[OBJECTIVE]
Count the lines in the records below that contain the string "Task". Give only the number.

[Pointing records for text and elements]
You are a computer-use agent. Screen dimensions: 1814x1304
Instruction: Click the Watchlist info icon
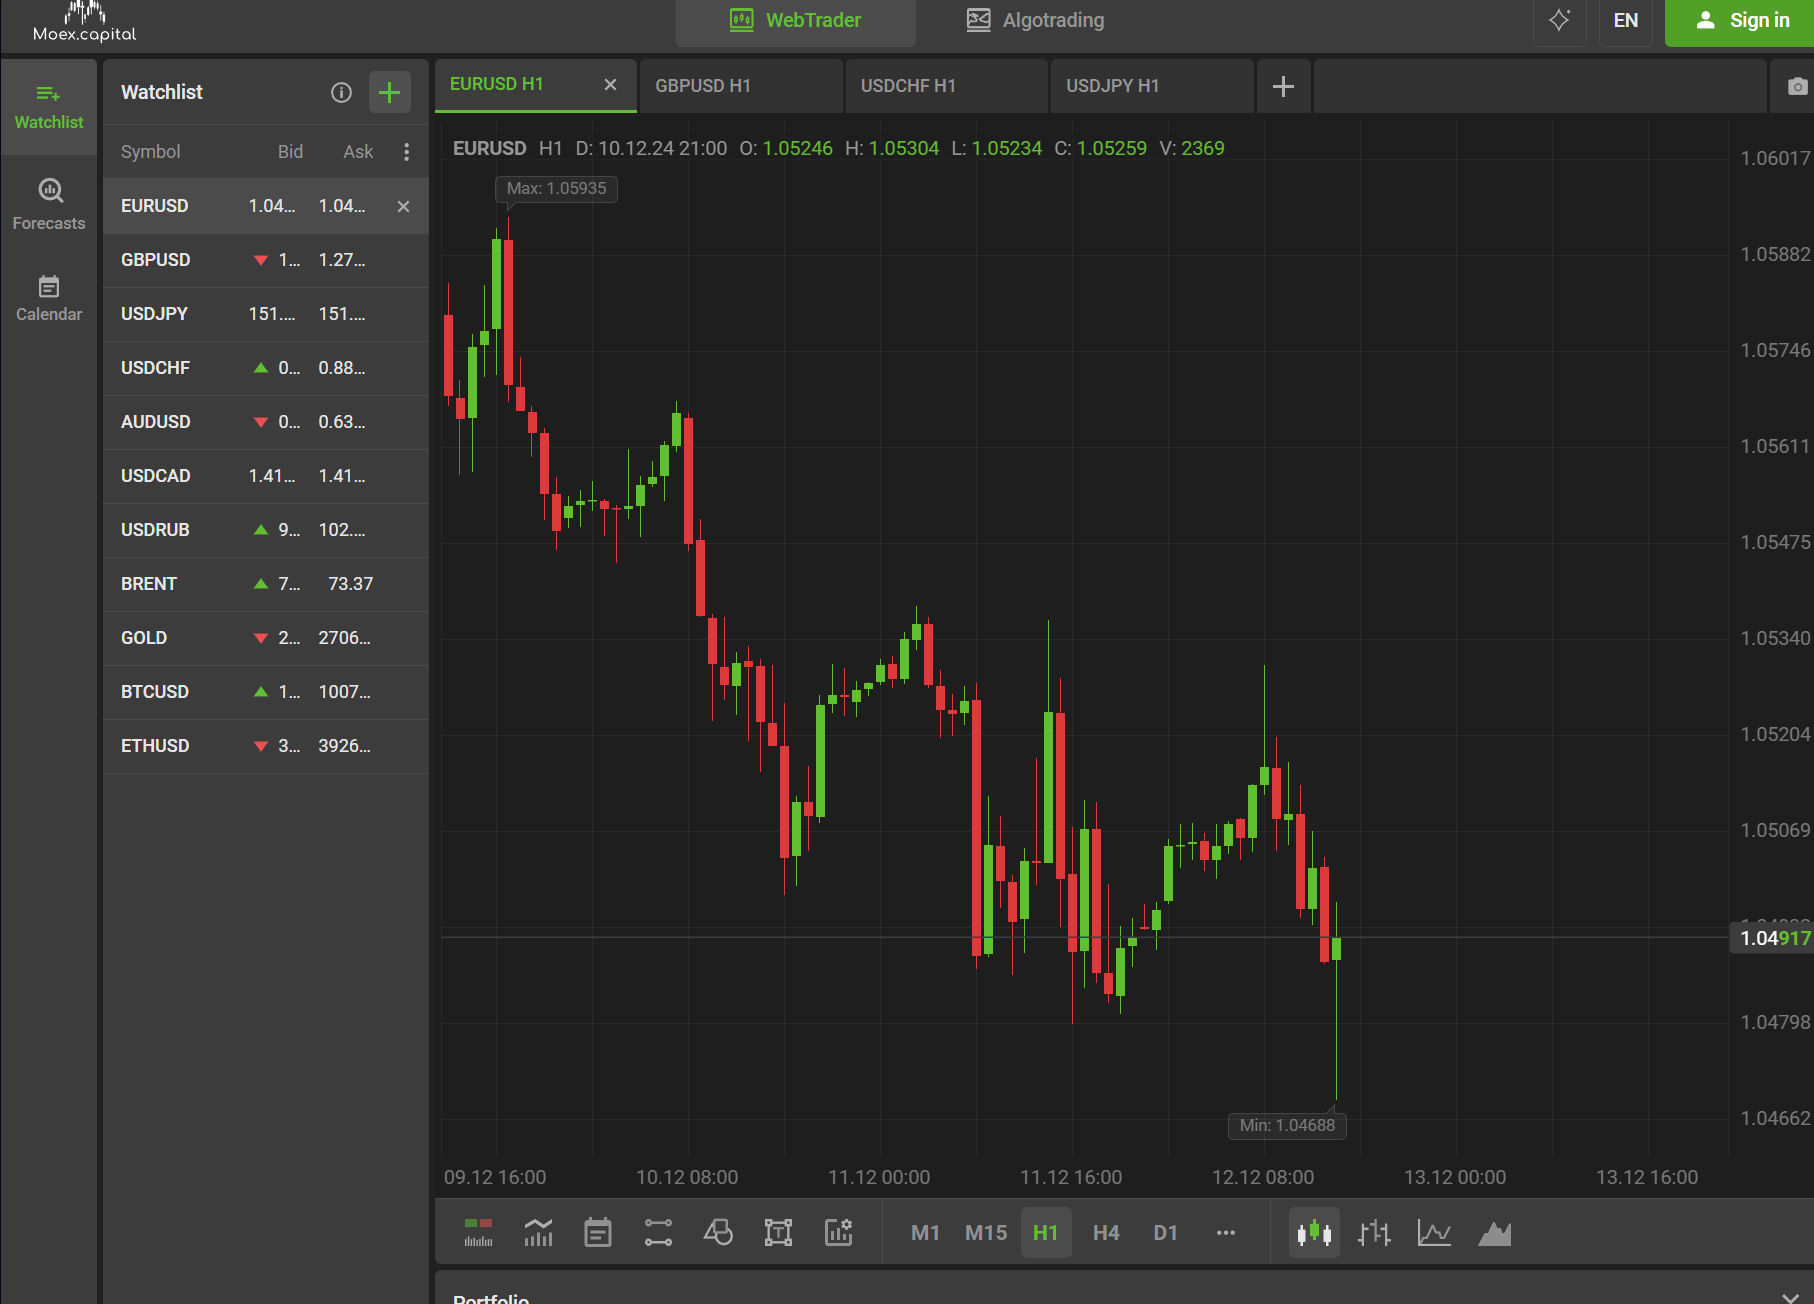[341, 93]
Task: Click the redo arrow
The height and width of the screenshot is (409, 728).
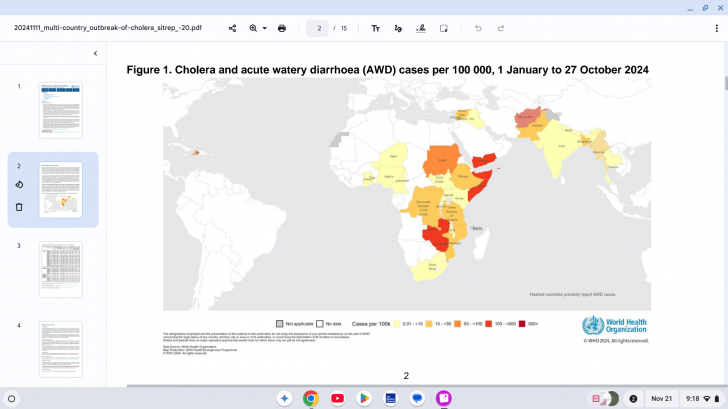Action: (501, 28)
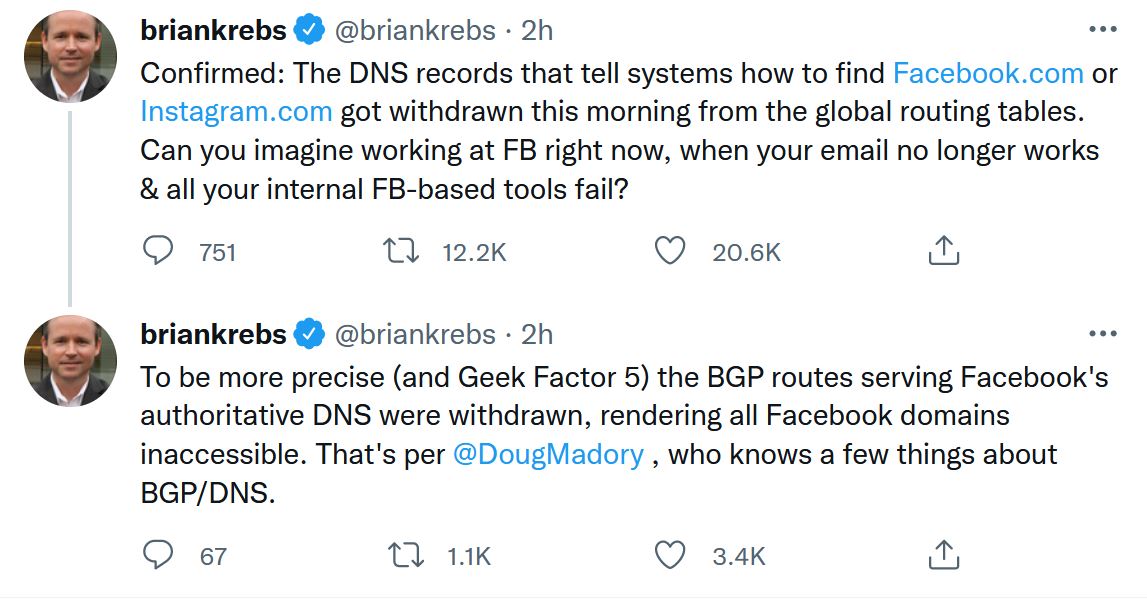
Task: Reply to the BGP routes tweet
Action: coord(158,555)
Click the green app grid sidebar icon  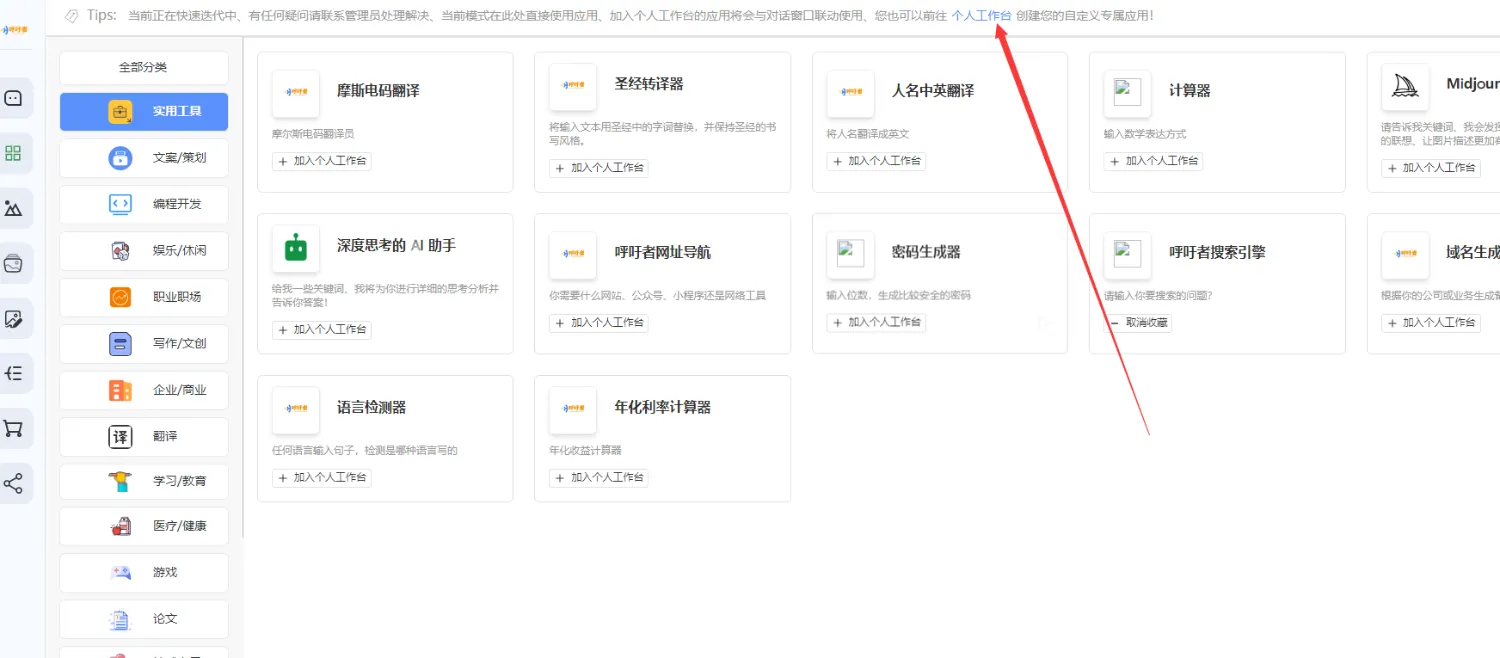[14, 153]
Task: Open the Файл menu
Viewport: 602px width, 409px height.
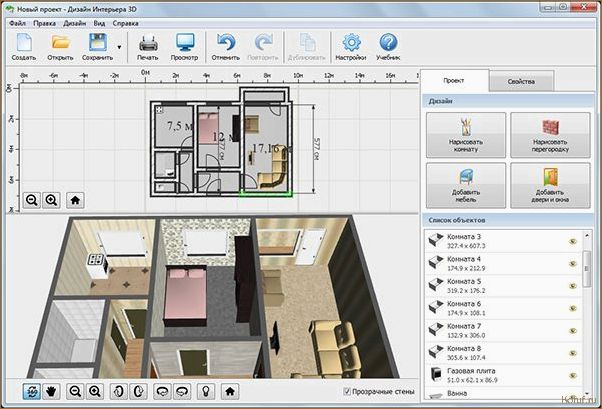Action: (x=17, y=23)
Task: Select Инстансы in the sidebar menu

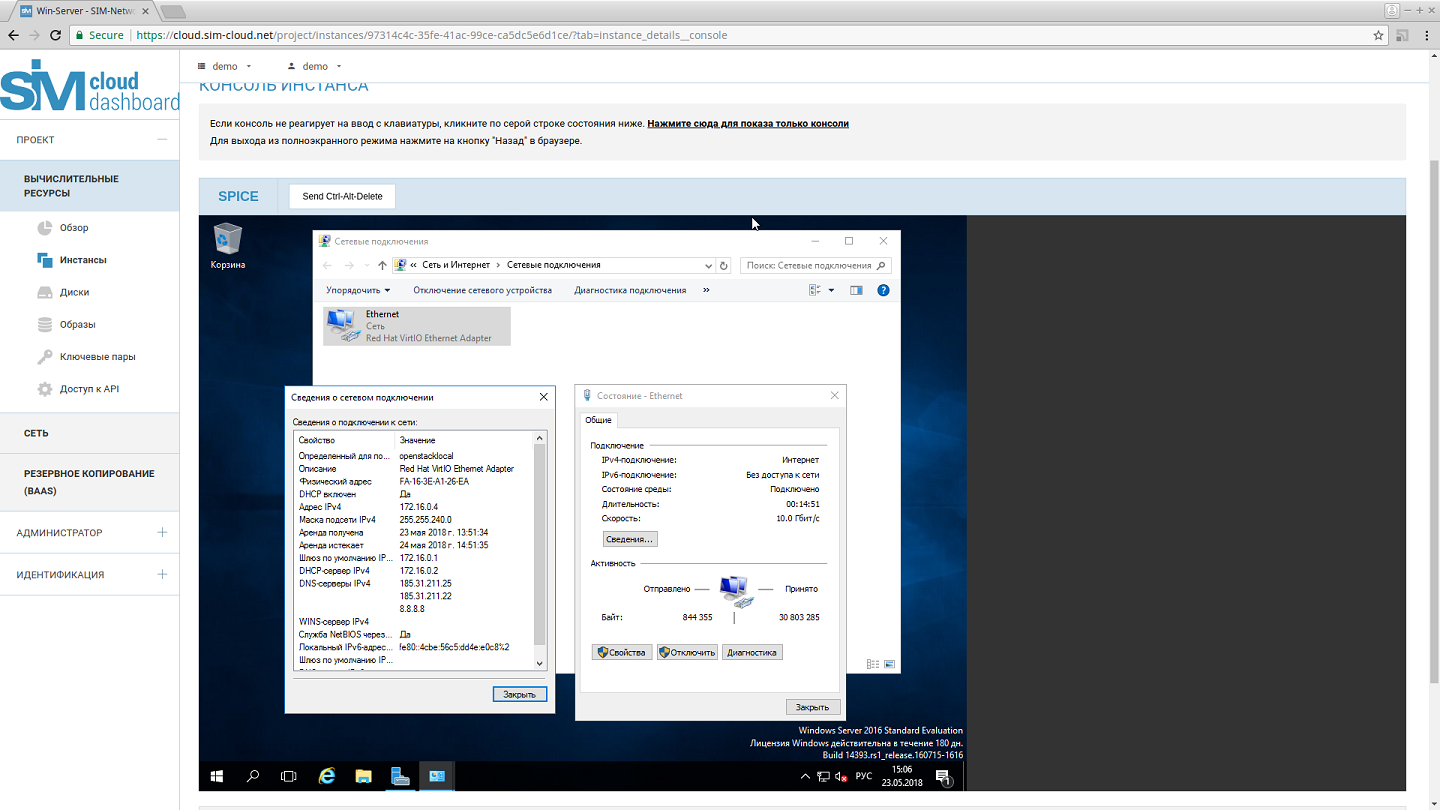Action: coord(83,260)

[THE RESULT]
4